Apologising is an Adult business. It means acknowledging you got something wrong - get used to it, humans have about a 20% error rate so polish up your apologies to maintain good relationships and keep your friends.
道歉是成年人做的事情。道歉意味着你承认所犯的错误——要习惯承认错误,人类大约有20%的出错率,所以加强道歉可以维持一段良好的关系,维系你的友情。
Remember it is never too late to apologise and can often reinstate good relations with people you may have believed were lost to you. Ultimately people who do not apologise are often resented and can be regarded as “small” people.
记住不要等到无法挽回才道歉,道歉常常能与那些你以为失去的朋友恢复最初的亲密关系。最后,那些不道歉的人常常会被人怨恨,并且被视为“小人”。
Accepting an apology is also important. 接受道歉也是很重要的一部分。
“我告诉过你这样做不对……你不应该那样做/那样说。”这可不是一个接受道歉的好方式——这是你身上批评型父母的特质,这样做会阻止他人再次向你道歉。“谢谢你,我接受你的道歉”是一个很好的回答,适用于各方面的道歉,并且能够显示出对他人勇于承认错误的赞赏——换句话说,你的行为很像一个成年人。
This will also encourage an open atmosphere where people are allowed to get things wrong, learn by their mistakes, apologise and move on!

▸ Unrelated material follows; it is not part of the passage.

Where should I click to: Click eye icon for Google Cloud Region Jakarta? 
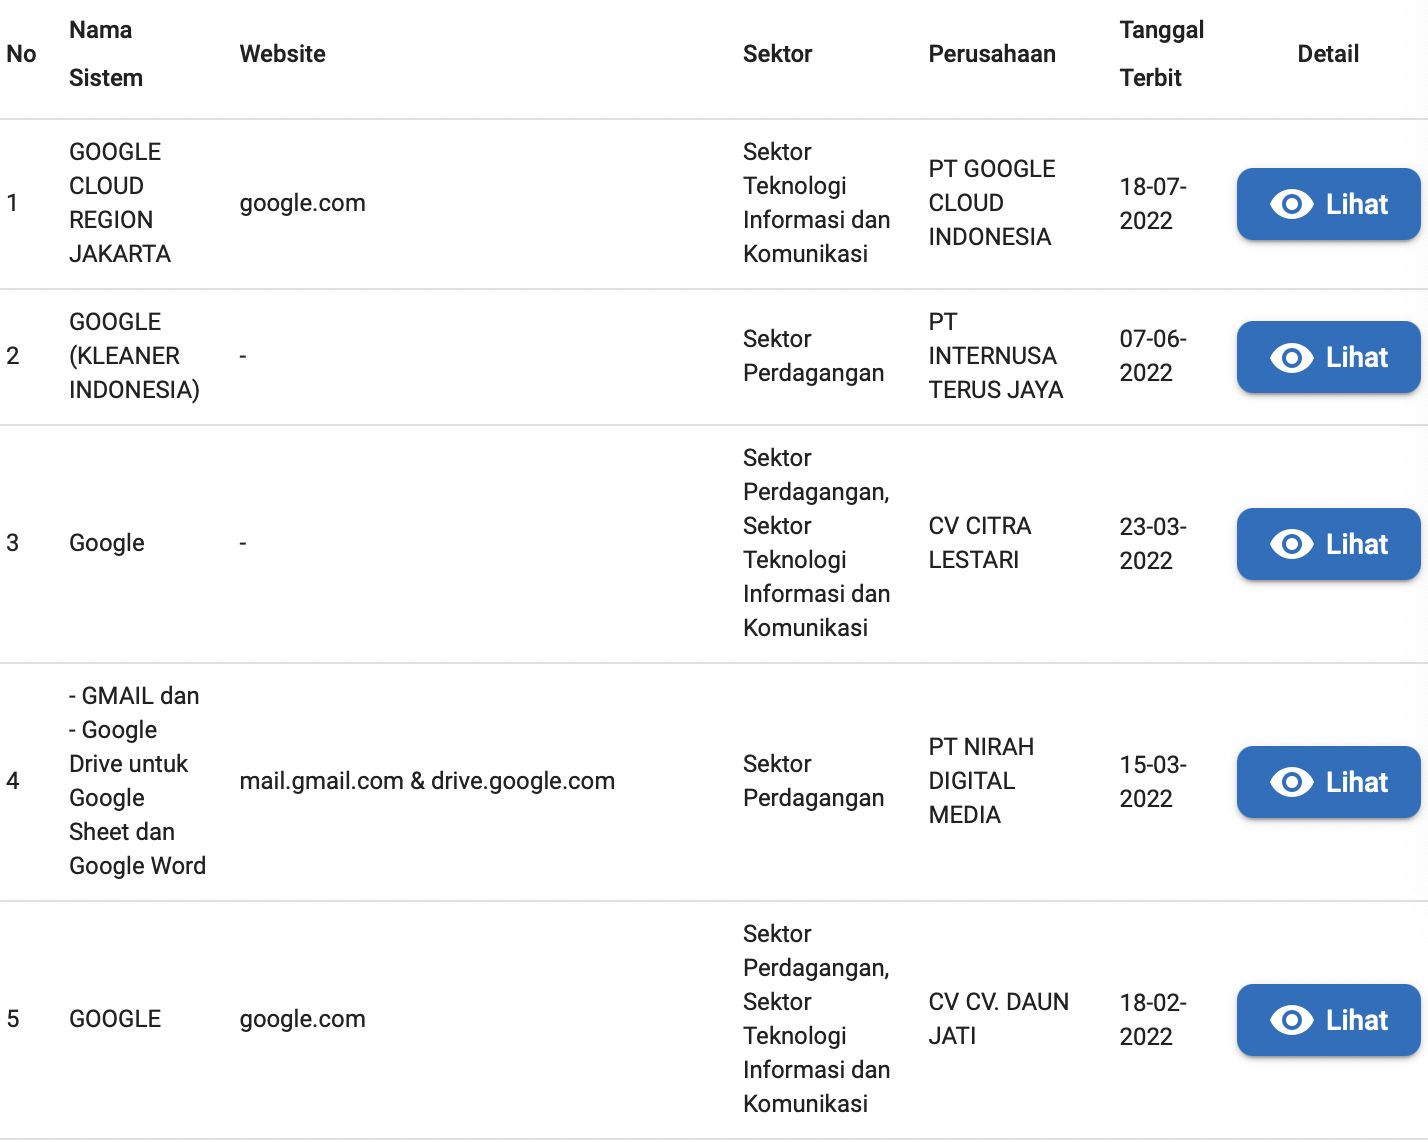pos(1291,204)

这会鼓励建设一个开放的氛围,人们在这里允许犯错误,他们将从自己的错误中学习经验,向他人致歉然后继续前行!
在处理孩子的问题时,这一点特别重要。
You gain nothing from apportioning blame or being self-righteous once someone has apologised, apart from a bucket load of resentment.
当有人道歉时,追究他人责任或以正义者自居除了能攒一肚子气之外,得不到丝毫好处。
Learn to accept and give apologies and your life will improve dramatically.
学习接受道歉和主动道歉,你的生活将会得到极大的改善。
Teach your children this life skill and if you’ve already mastered it - give yourself a pat on the back!
教会孩子这一项生活技巧,如果你已经掌握的话——请给自己一个表扬!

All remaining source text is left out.